EL PAíS › LEONARDO MOLEDO.

El pantano no es el abismo

Puede dejar de existir la Argentina? La misma pregunta parece otorgarle al país una centralidad y un protagonismo muy por debajo de sus capacidades.
Por supuesto, cualquier país puede dejar de existir y la sombra ominosa de lo que ocurrió en Yugoslavia está allí para brindar un bonito ejemplo. Checoslovaquia dejó de existir, la Unión Soviética dejó de existir, Polonia dejó de existir durante más de un siglo, y aunque suena extraño, no es absurdo pensar que España podría haber dejado de existir si los separatismos locales hubieran sido un poco más fuertes. Incluso, muchos de los países más poderosos y sólidos del mundo, como Alemania e Italia, empezaron a existir hace relativamente poco, en el siglo XIX, por no hablar de los Estados Unidos. Al fin y al cabo, los países son construcciones puramente artificiales, un invento político entre dos cadenas de montañas o algunos ríos –incluso entre líneas geométricas, como en buena parte de Africa–, según los avatares de la historia y muchas veces del azar. Empiezan a existir, y dejan de existir, sin que la historia se preocupe mucho por ello, y la Argentina no tiene por qué ser la excepción, aunque es difícil creer que va a dejar de existir en ese sentido. Es una ilusión comprensible producida por el hecho de estar en el ojo del huracán, pero los países también entran en moratorias, tienen crisis financieras tanto o más devastadoras que la nuestra y luego se estabilizan de una u otra forma. La Argentina tampoco va a ser la excepción, y aunque ahora parezca imposible, tarde o temprano se estabilizará en algún punto de equilibrio, seguramente más bajo y un poco más precario que cualquier equilibrio anterior. A pesar de la justificada apocalíptica reinante, el ente “Argentina” va a persistir, lateral, costero, con islotes mejores y peores, provincia olvidada del mundo global. Aunque sea por dejadez.
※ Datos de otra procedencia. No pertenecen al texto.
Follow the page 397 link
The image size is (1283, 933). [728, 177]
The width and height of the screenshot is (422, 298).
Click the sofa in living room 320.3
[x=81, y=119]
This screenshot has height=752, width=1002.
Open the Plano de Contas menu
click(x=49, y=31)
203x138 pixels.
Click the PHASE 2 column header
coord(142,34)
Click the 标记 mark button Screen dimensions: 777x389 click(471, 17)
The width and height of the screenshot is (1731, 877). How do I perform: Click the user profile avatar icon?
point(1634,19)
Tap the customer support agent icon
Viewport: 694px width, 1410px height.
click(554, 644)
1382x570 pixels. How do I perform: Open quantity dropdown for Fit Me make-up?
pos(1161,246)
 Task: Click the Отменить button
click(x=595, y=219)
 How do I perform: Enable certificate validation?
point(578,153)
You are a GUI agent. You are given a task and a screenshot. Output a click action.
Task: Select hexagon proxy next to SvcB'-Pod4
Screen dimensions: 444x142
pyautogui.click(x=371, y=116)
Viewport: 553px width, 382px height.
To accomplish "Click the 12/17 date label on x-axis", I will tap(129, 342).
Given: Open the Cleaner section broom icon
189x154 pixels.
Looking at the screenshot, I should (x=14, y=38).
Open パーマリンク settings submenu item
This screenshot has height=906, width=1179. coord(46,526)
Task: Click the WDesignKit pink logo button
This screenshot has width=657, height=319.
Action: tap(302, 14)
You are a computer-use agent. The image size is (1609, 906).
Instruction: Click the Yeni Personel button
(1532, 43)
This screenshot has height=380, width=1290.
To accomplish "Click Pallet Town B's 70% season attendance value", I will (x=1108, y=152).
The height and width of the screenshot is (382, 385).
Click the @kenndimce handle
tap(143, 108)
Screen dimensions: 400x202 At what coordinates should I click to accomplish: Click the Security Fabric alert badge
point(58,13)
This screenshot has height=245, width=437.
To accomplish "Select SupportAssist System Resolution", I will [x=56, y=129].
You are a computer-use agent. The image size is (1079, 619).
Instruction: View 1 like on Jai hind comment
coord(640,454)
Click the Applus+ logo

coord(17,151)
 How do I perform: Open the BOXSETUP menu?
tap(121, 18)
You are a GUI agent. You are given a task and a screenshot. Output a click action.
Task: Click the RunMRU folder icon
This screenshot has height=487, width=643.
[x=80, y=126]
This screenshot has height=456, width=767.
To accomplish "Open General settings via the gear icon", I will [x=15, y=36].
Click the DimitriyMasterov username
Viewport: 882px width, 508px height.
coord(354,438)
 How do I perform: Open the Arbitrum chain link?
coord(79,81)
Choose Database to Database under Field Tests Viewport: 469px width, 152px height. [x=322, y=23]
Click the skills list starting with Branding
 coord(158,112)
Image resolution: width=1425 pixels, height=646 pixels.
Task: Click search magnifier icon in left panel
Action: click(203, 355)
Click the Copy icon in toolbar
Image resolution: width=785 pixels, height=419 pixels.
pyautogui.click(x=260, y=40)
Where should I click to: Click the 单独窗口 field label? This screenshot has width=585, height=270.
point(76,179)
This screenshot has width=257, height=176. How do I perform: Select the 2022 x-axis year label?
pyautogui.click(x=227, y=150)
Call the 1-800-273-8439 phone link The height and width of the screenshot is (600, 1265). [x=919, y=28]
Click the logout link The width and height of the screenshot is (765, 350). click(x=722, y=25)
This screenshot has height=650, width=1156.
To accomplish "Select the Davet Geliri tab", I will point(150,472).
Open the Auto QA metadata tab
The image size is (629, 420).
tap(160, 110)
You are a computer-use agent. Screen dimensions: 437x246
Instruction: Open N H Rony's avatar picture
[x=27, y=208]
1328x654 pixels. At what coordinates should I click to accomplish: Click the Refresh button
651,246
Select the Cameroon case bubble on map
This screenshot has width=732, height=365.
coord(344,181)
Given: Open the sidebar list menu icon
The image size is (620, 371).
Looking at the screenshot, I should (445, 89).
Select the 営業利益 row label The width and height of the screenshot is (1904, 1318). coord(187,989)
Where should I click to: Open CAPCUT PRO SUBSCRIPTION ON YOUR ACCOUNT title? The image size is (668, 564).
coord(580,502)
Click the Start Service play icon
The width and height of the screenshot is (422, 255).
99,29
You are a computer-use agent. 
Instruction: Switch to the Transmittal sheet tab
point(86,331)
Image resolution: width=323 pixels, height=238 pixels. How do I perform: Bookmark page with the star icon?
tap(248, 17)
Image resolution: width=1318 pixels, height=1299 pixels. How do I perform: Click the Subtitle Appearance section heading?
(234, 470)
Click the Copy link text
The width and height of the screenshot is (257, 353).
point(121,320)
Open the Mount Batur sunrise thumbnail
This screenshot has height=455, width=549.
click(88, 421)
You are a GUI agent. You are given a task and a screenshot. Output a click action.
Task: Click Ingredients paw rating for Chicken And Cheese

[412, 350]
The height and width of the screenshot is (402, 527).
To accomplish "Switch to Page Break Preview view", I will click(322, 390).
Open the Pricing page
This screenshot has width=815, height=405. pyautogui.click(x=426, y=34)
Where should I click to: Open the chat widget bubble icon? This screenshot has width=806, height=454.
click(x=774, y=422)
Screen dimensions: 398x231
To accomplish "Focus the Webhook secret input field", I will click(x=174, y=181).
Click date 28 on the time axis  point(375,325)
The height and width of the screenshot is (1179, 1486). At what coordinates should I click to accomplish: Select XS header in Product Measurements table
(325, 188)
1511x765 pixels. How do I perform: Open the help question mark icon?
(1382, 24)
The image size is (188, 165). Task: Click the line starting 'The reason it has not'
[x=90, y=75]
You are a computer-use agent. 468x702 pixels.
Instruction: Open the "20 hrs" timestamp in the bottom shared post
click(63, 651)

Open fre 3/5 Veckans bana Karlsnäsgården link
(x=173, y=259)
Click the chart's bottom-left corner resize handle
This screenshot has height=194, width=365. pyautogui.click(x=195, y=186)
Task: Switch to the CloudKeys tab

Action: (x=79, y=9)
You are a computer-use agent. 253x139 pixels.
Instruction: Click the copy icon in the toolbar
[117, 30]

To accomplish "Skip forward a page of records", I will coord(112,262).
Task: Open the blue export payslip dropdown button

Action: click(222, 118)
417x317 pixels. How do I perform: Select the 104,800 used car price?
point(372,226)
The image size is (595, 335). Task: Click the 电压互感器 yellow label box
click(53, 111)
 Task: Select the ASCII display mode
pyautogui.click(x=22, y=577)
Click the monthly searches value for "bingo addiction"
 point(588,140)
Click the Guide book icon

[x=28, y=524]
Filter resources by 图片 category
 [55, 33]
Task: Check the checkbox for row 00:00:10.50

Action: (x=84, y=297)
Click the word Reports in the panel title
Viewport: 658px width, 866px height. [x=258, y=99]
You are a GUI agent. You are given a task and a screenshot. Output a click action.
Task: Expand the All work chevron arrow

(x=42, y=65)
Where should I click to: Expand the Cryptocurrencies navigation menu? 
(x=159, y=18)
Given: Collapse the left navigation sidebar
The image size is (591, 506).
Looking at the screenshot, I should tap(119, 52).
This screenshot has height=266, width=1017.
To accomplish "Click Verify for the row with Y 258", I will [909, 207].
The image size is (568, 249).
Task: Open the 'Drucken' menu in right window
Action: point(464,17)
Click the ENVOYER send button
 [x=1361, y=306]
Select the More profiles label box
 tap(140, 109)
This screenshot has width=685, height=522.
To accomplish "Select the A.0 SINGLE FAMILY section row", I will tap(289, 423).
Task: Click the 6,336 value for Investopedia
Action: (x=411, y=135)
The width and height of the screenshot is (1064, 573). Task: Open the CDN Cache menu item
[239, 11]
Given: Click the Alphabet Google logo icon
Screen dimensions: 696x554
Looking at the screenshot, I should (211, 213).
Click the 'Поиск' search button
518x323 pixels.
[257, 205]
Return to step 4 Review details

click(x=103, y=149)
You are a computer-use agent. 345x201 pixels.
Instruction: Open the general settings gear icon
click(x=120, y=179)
Sin embargo, todo país (y no sólo el estado que es su representación política) implica, además, un sistema de delegaciones simbólicas, de parte de los individuos, en un colectivo imaginario que se encarga por nosotros de gerenciar, negociar los conflictos, a veces resolverlos, a veces terminar con ellos, estimularnos o hacernos sufrir, proveernos infraestructura, a veces una lengua, acaso una moneda.
Y da la sensación de que ese sistema simbólico de delegaciones parciales está seriamente mellado, y de que la maquinaria simbólica de delegación, no siempre buena, que más o menos funcionó durante mucho tiempo con un nivel grande de deterioro, esta vez, parece, ha comenzado a detenerse. Con la posibilidad de pararse por completo.
Y si es así, aunque el país se mantenga porque ni siquiera tiene la creatividad necesaria para dejar de existir, las cosas seguirán, con caídas cada vez más largas y recuperaciones en niveles cada vez más bajos. Probablemente el futuro no sea el abismo, sino el pantano, y nos esperen cincuenta años más de insoportable, lenta, aburrida, inexorable decadencia.